At one in particular, I was approached by the organiser of a CoderDojo and was invited to become a mentor. I accepted and soon volunteered as a Scratch mentor. Since my introduction to Raspberry Pi, I’ve enjoyed tinkering with the various iterations, and last year I attended the Picademy in Cambridge to become a Raspberry Pi Certified Educator.

As well as being a mentor at a CoderDojo, Helene is a Raspberry Pi Certified Educator

What is Girls Into Coding?

Girls Into Coding was an idea that Avye had when she was ten. By this age she had moved from attending workshops at CoderDojo to preparing and delivering them herself at the Kingston University Dojo and at other community events. After repeatedly observing that most attendees at her workshops were boys, Avye identified a need to help more girls to access these events and was determined to encourage more girls to give STEM a go. As a result, she decided to set up ‘Girls Into Coding’(GIC), a series of events targeting girls.

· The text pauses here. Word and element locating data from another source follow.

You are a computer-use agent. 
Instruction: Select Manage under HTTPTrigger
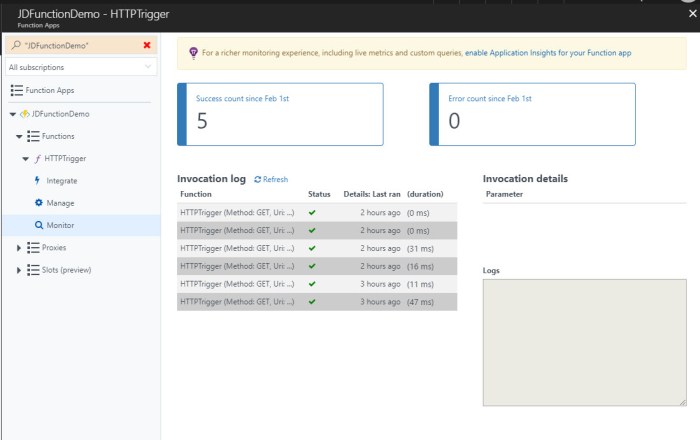[x=60, y=203]
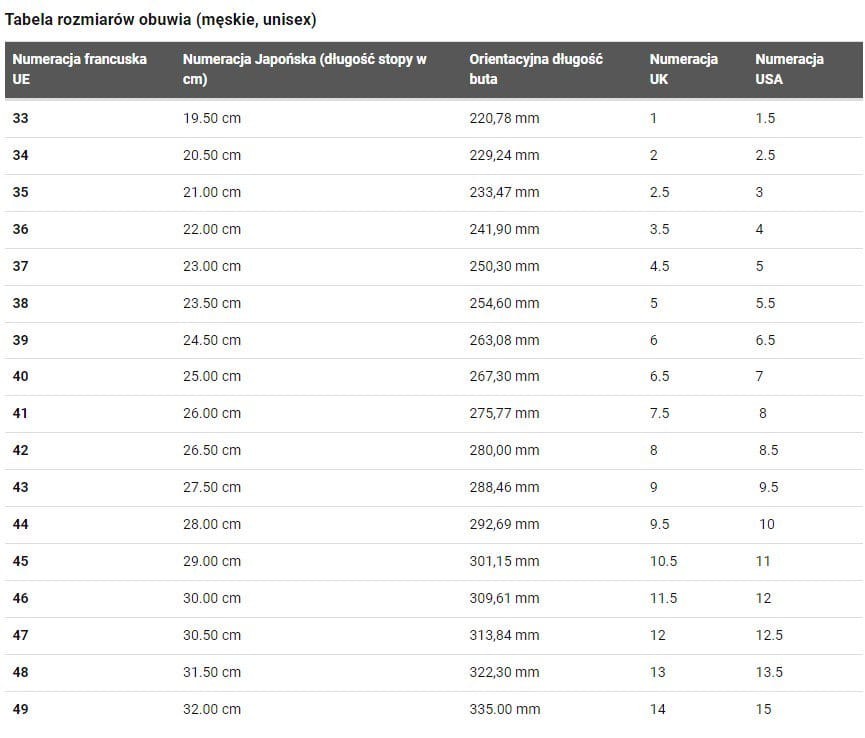The height and width of the screenshot is (738, 865).
Task: Select EU size 42 row label
Action: 21,450
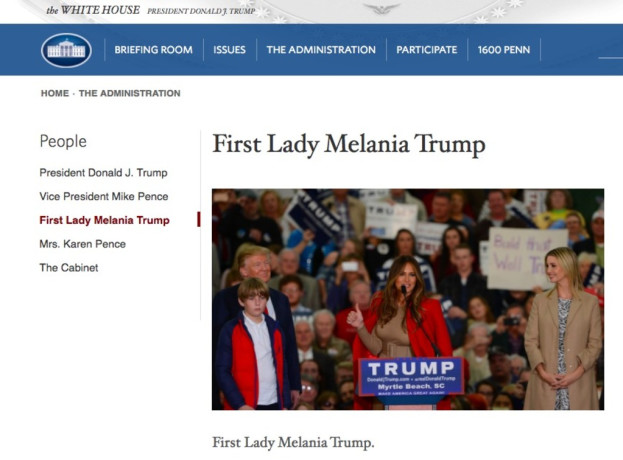Viewport: 623px width, 460px height.
Task: Open the Participate menu
Action: 427,50
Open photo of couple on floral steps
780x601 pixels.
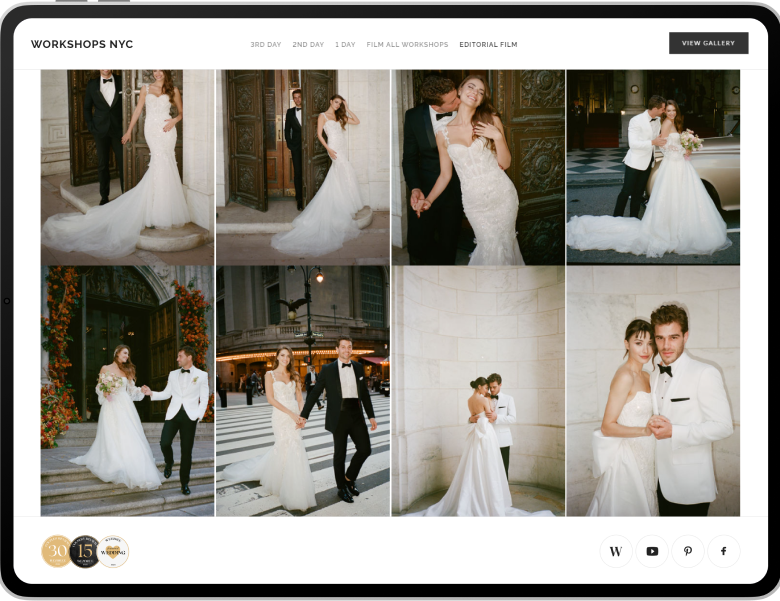pyautogui.click(x=127, y=390)
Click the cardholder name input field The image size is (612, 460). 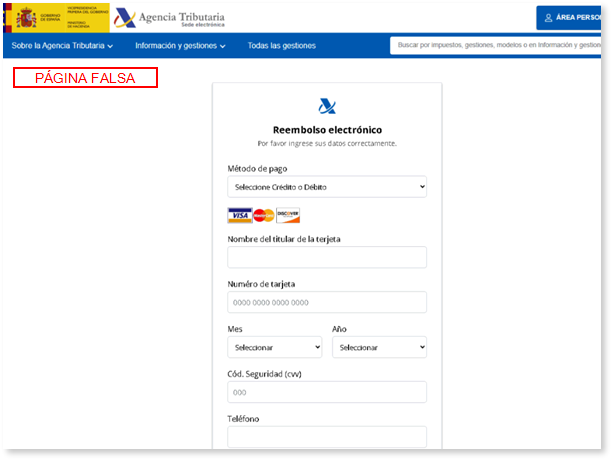click(327, 257)

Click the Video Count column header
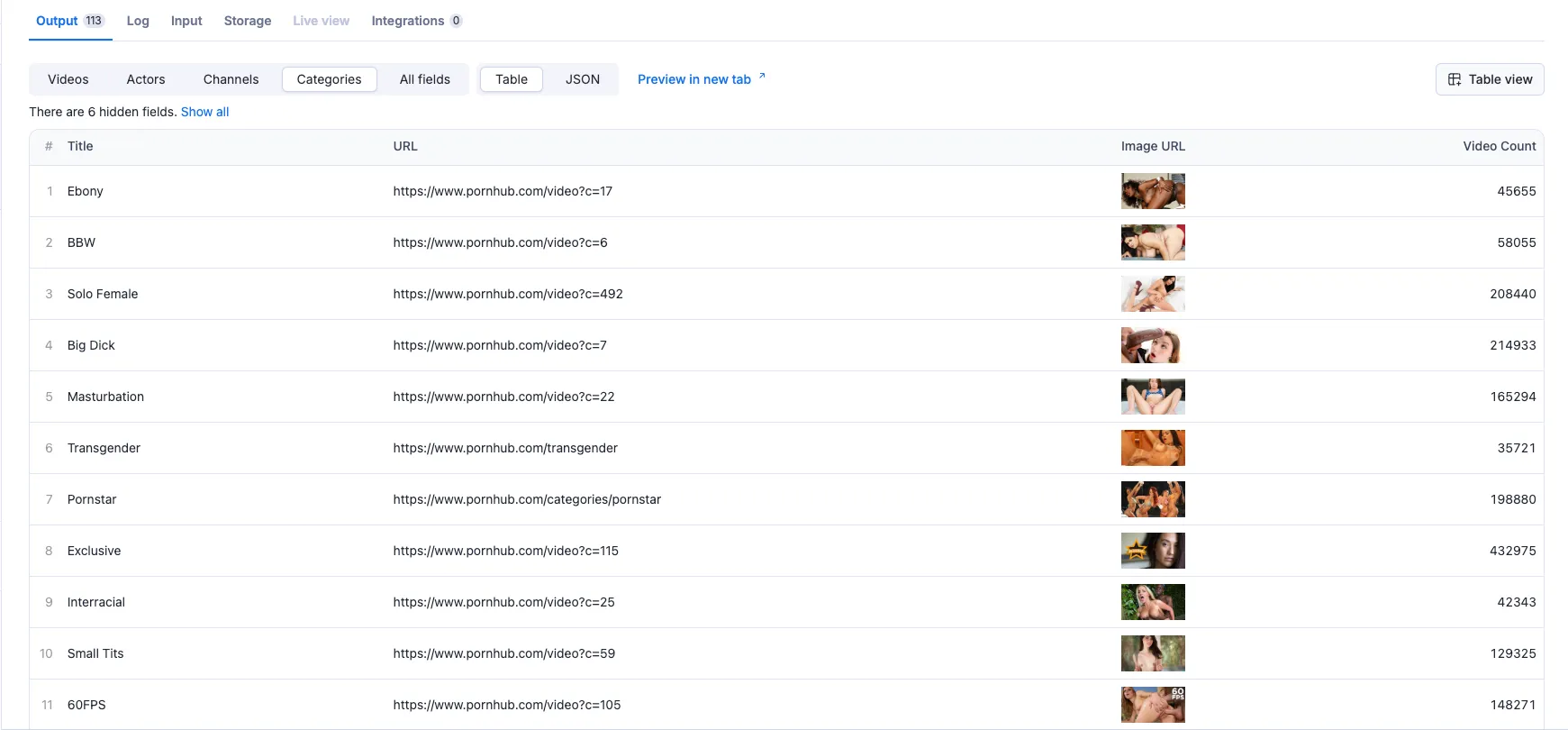point(1500,146)
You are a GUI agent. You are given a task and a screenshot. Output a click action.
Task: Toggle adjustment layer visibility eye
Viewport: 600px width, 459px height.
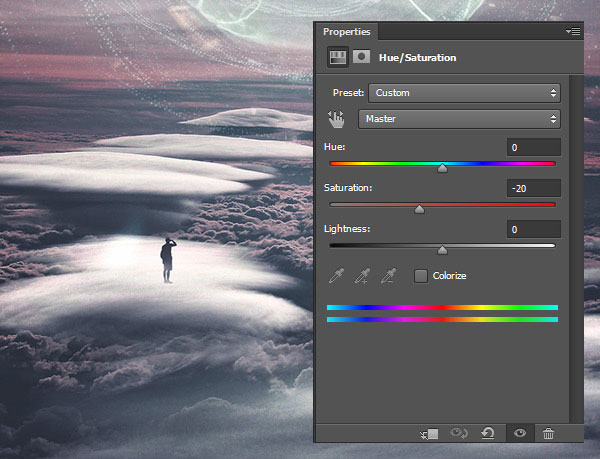pyautogui.click(x=519, y=433)
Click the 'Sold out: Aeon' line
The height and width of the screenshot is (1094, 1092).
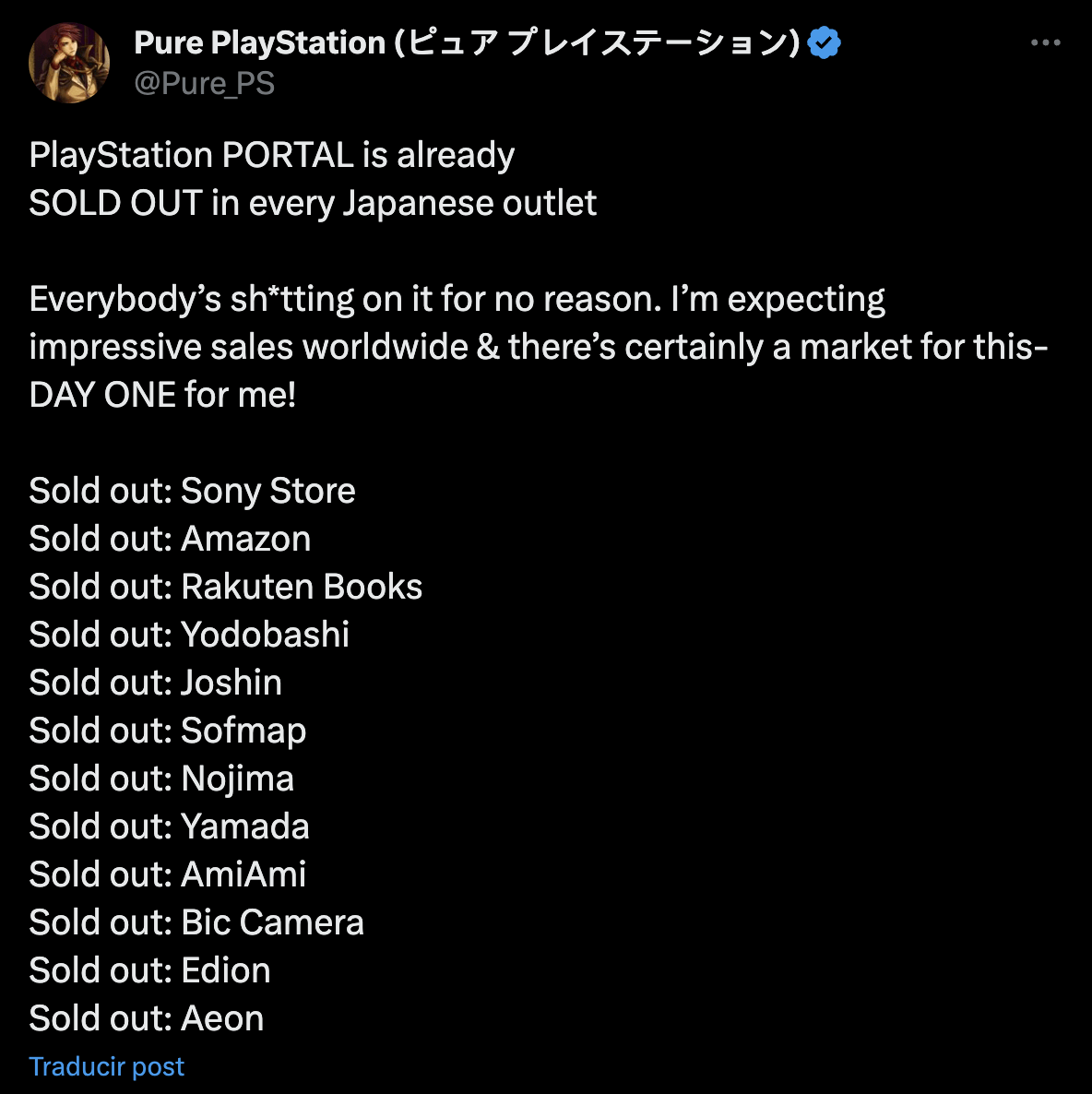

Girls and women are under-represented in STEM and the new generation has a chance to change that. Girls Into Coding is our way of contributing to that change. Moreover, GIC was set up to encourage girls to explore and enjoy STEM subjects and to encourage them to pursue further activities, education, and careers.

We provide learning opportunities for girls aged 10 and 14. We’ve created workshops and education events to immerse young people in a range of STEM activities. Our workshops are led by Avye and specialist STEM educators, and assisted by volunteers. The workshops consist of robotics, physical computing, and 3D printing. As well as participating in hands-on workshops, the events give the girls an opportunity to listen to lightning talks throughout the day, delivered by inspiring female role models who are doing cool stuff in the tech world.

Do you have any advice for anyone wanting to mentor or help teach computing subjects?

I would encourage anyone to be a mentor, even if they do not have the computing knowledge at first. You can learn as you go along. Preparation is key. Spend some time preparing the session in advance, give yourself enough time to get used to the content, and practise.

Mentoring is a very rewarding experience. It can be daunting at first but after a few mentoring sessions, your confidence will grow and before you know it you will soon find out that you can do it and have fun in the process! Be brave and do not overcomplicate it! There are lots of online tutorials that are available for those starting out. They are a very good place to start.